Originally Posted by oblixps
let $S \subset \mathbb{R}^3$ be a regular surface with $p \in S$. Then there exists a neighborhood V of p in S such that V is the graph of a differentiable function that is either z = f(x,y), y = g(x,z), or x = h(y, z).

he starts off by letting $x: U \subset \mathbb{R}^2 \rightarrow S$ be a parametrization of S in p and that x(u,v) = (x(u,v), y(u,v), z(u,v)), (u,v) belonging to U. he supposes that $\frac{\partial(x, y)}{\partial(u,v)}(q) \neg 0$. Then he composes the projection map $\pi(x,y,z) = (x,y)$ with the function so that we have $/pi o x$. Then the inverse function theorem applies so there exists neighborhoods V1 of q and V2 of $\pi o x(q)$ such that there is a diffeomorphic mapping from V2 to V2.

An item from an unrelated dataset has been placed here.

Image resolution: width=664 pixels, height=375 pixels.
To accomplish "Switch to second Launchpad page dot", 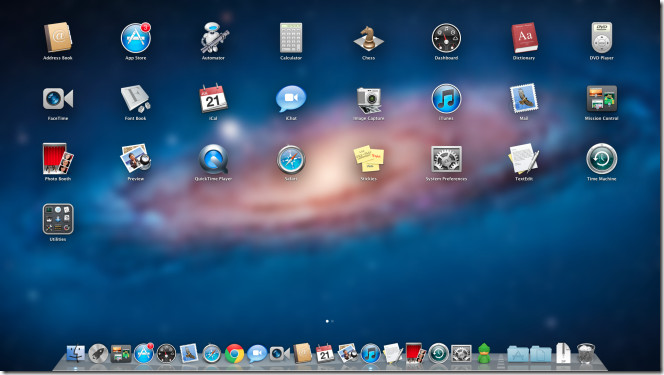I will (332, 321).
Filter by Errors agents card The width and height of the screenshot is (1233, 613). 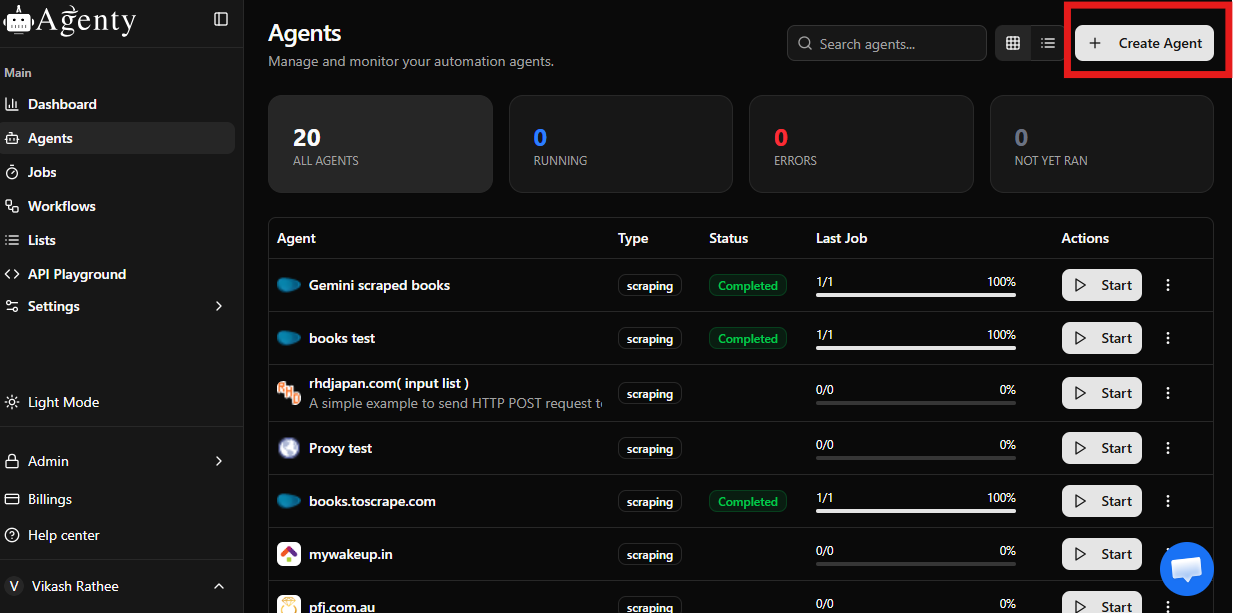860,144
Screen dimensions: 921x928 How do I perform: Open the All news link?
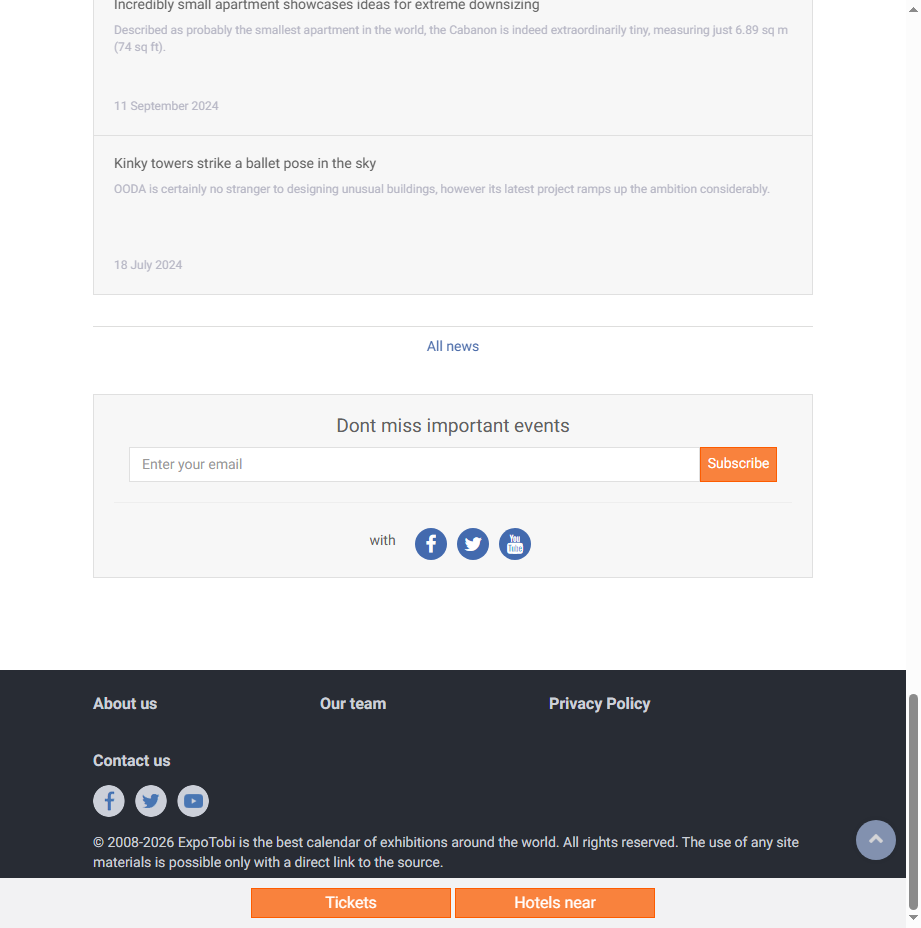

Then he says that it follows that $\pi$ restricted to x(V1) = V is one to one and that there is a differentiable inverse $(\pi o x)^{-1}: V2 \rightarrow V1$. I always seem to get confused when domains become restricted in differential geometry. i don't know how it follows that $\pi$ is one to one and why that is even necessary in this proof.

the rest of his proof just says: observe that x is a homeomorphism so that V is a neighborhood of p in S. now if we compose $(\pi o x)^{-1} : (x,y) \rightarrow (u(x,y), v(x,y))$ with $(u,v) \rightarrow z(u,v)$ and we see that V is the graph of the differentiable function z = f(x,y). the remaining cases can be treated in the same way.

i'm confused about the middle part of the proof on how did he know that $\pi$ is one to one and why did he even need that result in the first place. any help in clearing this up will be greatly appreciated.

You know $\pi\circ x$ is injective on $V_1$ because this is a conclusion of the inverse function theorem, clearly then $\pi$ is injective on $x(V_1)$ since taking two elements, $x(t),x(t')$ if $\pi$ sent them to the same thing then $\pi\circ x$ wouldn't be injective. I don't quite follow the proof, at least as you wrote it, beyond that point. The idea then is that $\psi=x\circ (\pi\circ x)^{-1}$ will be chart at $p$, but then $\pi\circ\psi=\text{id}$ and this implies that $\psi$ is of the form $\psi(x,y)=(x,y,f(x,y))$ for some smooth function $f$.